TASK MATERIAL →
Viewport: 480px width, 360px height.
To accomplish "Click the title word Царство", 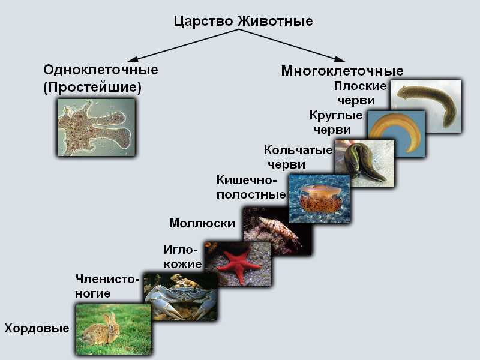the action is [204, 22].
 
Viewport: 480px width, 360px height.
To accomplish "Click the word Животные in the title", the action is [275, 21].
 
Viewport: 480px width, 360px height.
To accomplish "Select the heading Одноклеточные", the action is [101, 70].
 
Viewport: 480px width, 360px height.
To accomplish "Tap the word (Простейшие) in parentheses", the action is [92, 88].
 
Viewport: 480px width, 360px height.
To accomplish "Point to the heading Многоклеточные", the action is [342, 71].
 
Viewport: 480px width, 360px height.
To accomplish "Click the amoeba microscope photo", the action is [96, 127].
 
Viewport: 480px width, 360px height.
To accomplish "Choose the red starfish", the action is [238, 262].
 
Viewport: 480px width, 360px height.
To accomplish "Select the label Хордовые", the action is [37, 328].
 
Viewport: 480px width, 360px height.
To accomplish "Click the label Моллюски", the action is [202, 223].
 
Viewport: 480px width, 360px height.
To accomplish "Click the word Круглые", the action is [336, 116].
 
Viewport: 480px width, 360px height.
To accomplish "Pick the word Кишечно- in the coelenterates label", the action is [247, 180].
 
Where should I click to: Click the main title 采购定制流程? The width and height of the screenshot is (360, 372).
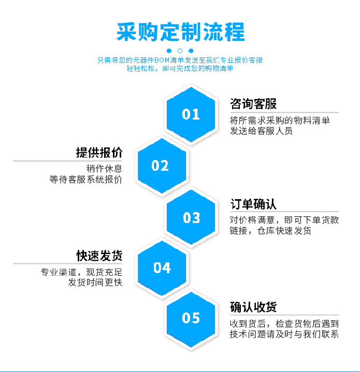pyautogui.click(x=180, y=32)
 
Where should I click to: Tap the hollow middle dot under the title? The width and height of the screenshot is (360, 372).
pyautogui.click(x=180, y=51)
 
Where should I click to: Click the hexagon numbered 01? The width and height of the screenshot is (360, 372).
pyautogui.click(x=191, y=114)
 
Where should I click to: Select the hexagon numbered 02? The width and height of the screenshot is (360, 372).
pyautogui.click(x=162, y=166)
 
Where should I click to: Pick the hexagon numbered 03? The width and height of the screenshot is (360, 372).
pyautogui.click(x=191, y=217)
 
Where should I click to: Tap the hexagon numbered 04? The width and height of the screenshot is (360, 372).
pyautogui.click(x=162, y=268)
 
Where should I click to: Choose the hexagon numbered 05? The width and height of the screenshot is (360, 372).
pyautogui.click(x=191, y=318)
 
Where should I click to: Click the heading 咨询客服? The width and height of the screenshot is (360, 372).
pyautogui.click(x=253, y=103)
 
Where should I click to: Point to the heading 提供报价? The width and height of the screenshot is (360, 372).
pyautogui.click(x=99, y=153)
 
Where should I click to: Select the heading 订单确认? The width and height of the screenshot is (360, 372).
pyautogui.click(x=253, y=204)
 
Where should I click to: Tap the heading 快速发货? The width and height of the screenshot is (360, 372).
pyautogui.click(x=99, y=256)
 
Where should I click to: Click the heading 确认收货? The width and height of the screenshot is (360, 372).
pyautogui.click(x=253, y=307)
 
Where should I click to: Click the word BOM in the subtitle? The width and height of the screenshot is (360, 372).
pyautogui.click(x=162, y=60)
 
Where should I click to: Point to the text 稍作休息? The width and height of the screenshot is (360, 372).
pyautogui.click(x=104, y=169)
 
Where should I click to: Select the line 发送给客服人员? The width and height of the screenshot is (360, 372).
pyautogui.click(x=261, y=131)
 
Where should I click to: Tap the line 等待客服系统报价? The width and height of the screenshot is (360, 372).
pyautogui.click(x=85, y=180)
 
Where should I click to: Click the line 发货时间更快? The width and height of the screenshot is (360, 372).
pyautogui.click(x=95, y=282)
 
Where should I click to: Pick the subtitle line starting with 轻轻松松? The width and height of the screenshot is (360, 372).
pyautogui.click(x=180, y=68)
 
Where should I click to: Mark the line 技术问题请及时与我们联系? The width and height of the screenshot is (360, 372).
pyautogui.click(x=284, y=334)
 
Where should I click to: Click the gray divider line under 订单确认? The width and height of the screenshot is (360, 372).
pyautogui.click(x=285, y=212)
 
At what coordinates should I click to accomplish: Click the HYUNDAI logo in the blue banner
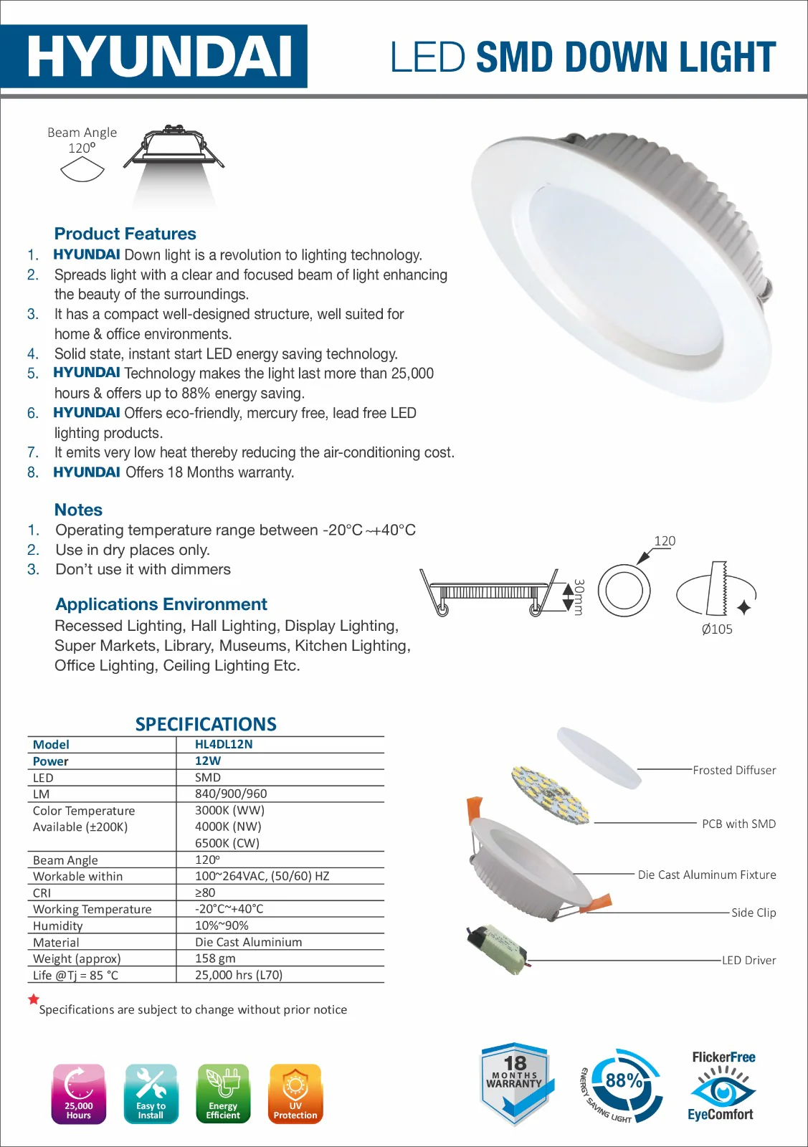(x=159, y=57)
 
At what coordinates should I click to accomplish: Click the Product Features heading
(x=125, y=234)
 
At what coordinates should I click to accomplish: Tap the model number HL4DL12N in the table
(x=224, y=744)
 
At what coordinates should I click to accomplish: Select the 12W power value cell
(x=208, y=761)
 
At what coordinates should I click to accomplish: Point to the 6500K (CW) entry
(x=227, y=843)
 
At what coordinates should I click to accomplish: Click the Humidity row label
(x=57, y=925)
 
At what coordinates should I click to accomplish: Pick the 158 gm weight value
(x=215, y=958)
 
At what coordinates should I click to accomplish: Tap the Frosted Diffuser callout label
(x=734, y=770)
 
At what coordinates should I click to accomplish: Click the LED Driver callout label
(x=748, y=960)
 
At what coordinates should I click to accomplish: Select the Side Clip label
(x=754, y=913)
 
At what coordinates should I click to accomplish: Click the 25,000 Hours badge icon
(x=79, y=1093)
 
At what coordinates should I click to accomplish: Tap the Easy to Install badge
(x=151, y=1093)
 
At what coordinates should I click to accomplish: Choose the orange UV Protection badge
(x=295, y=1093)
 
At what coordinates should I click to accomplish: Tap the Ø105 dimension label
(x=717, y=629)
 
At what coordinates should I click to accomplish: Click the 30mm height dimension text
(x=578, y=597)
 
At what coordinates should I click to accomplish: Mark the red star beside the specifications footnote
(x=34, y=999)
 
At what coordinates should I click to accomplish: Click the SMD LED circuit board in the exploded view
(x=550, y=795)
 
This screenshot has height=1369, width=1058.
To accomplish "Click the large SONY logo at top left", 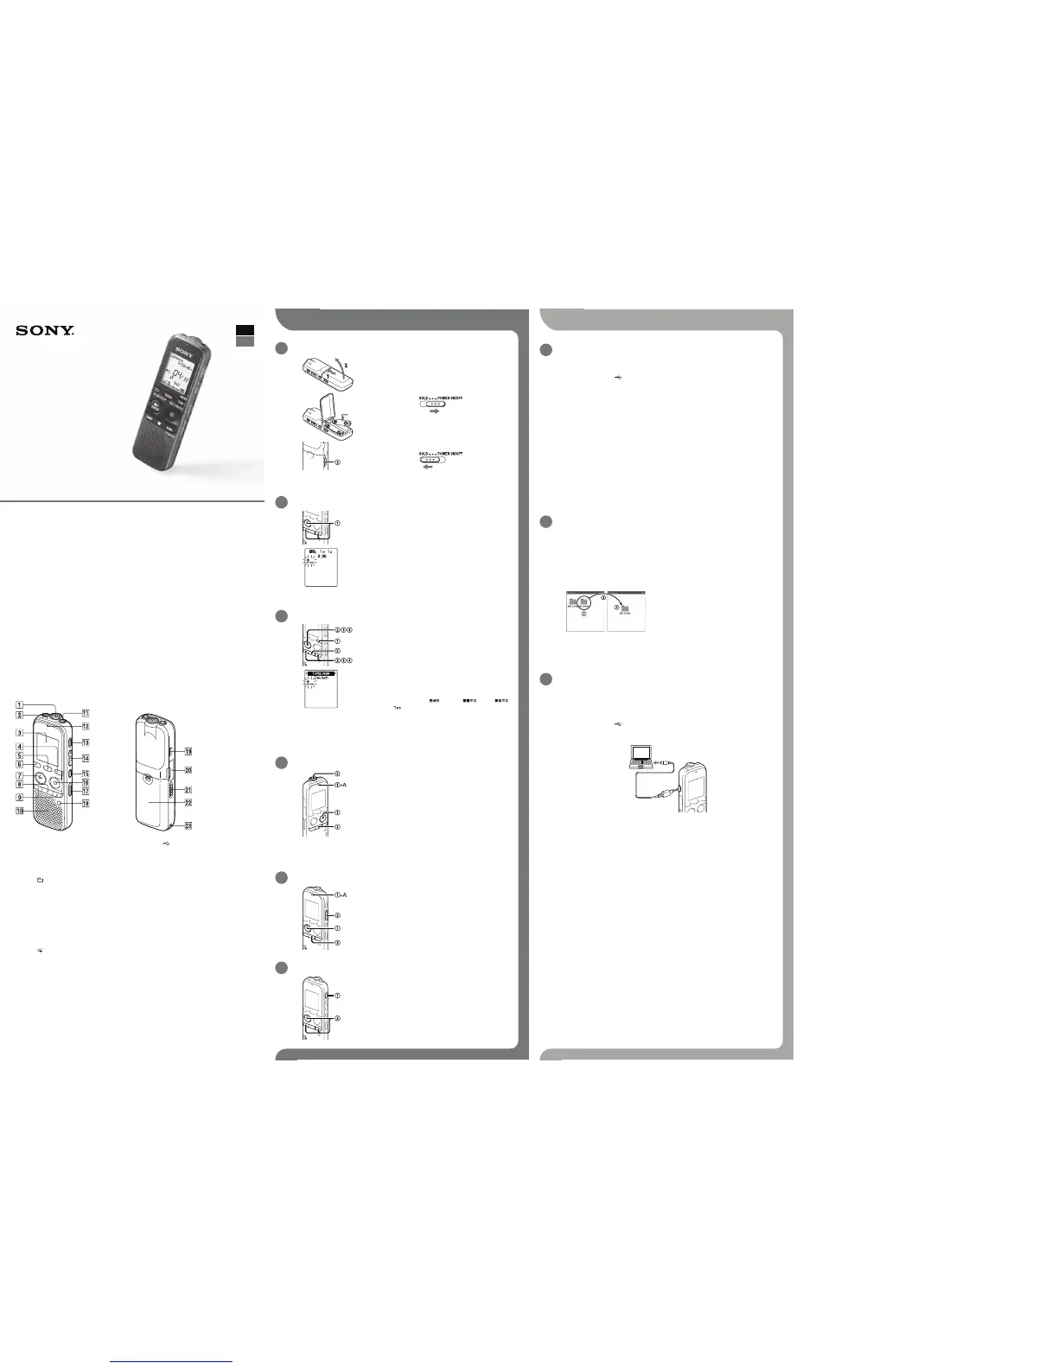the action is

OBJECTIVE → Rewrite the entries from the line containing "Where should I click to: Select the heading" through the line containing "(x=224, y=744)", swapping "screenshot" for "capture" and leaving everything else unchanged. Omit the pictures from your output.

WORKED SOLUTION →
Where should I click to: Select the heading 订单确认? The width and height of the capture is (360, 372).
pyautogui.click(x=253, y=204)
 
Where should I click to: Tap the heading 快速发货? The width and height of the capture is (360, 372).
pyautogui.click(x=99, y=256)
 
Where should I click to: Click the heading 确认收货? The width and height of the capture is (360, 372).
pyautogui.click(x=253, y=307)
 
Where should I click to: Click the word BOM in the subtitle? The width and height of the capture is (360, 372).
pyautogui.click(x=162, y=60)
 
Where should I click to: Point to the text 稍作休息? The width and height of the capture is (360, 372).
pyautogui.click(x=104, y=169)
 
Where should I click to: Select the line 发送给客服人员? The width and height of the capture is (360, 372).
pyautogui.click(x=261, y=131)
 
Where should I click to: Tap the line 等待客服系统报价? The width and height of the capture is (360, 372).
pyautogui.click(x=85, y=180)
 
Where should I click to: Click the line 发货时间更快? The width and height of the capture is (360, 372).
pyautogui.click(x=95, y=282)
 
Where should I click to: Pick the subtitle line starting with 轻轻松松? The width and height of the capture is (360, 372).
pyautogui.click(x=180, y=68)
 
Where should I click to: Mark the line 技术问题请及时与我们联系? The width and height of the capture is (360, 372).
pyautogui.click(x=284, y=334)
 
Where should I click to: Click the gray divider line under 订单确认? The width and height of the capture is (360, 372).
pyautogui.click(x=285, y=212)
 
At what coordinates should I click to accomplish: Click the HYUNDAI logo in the blue banner
(x=159, y=57)
 
At what coordinates should I click to accomplish: Click the Product Features heading
(x=125, y=234)
 
At what coordinates should I click to accomplish: Tap the model number HL4DL12N in the table
(x=224, y=744)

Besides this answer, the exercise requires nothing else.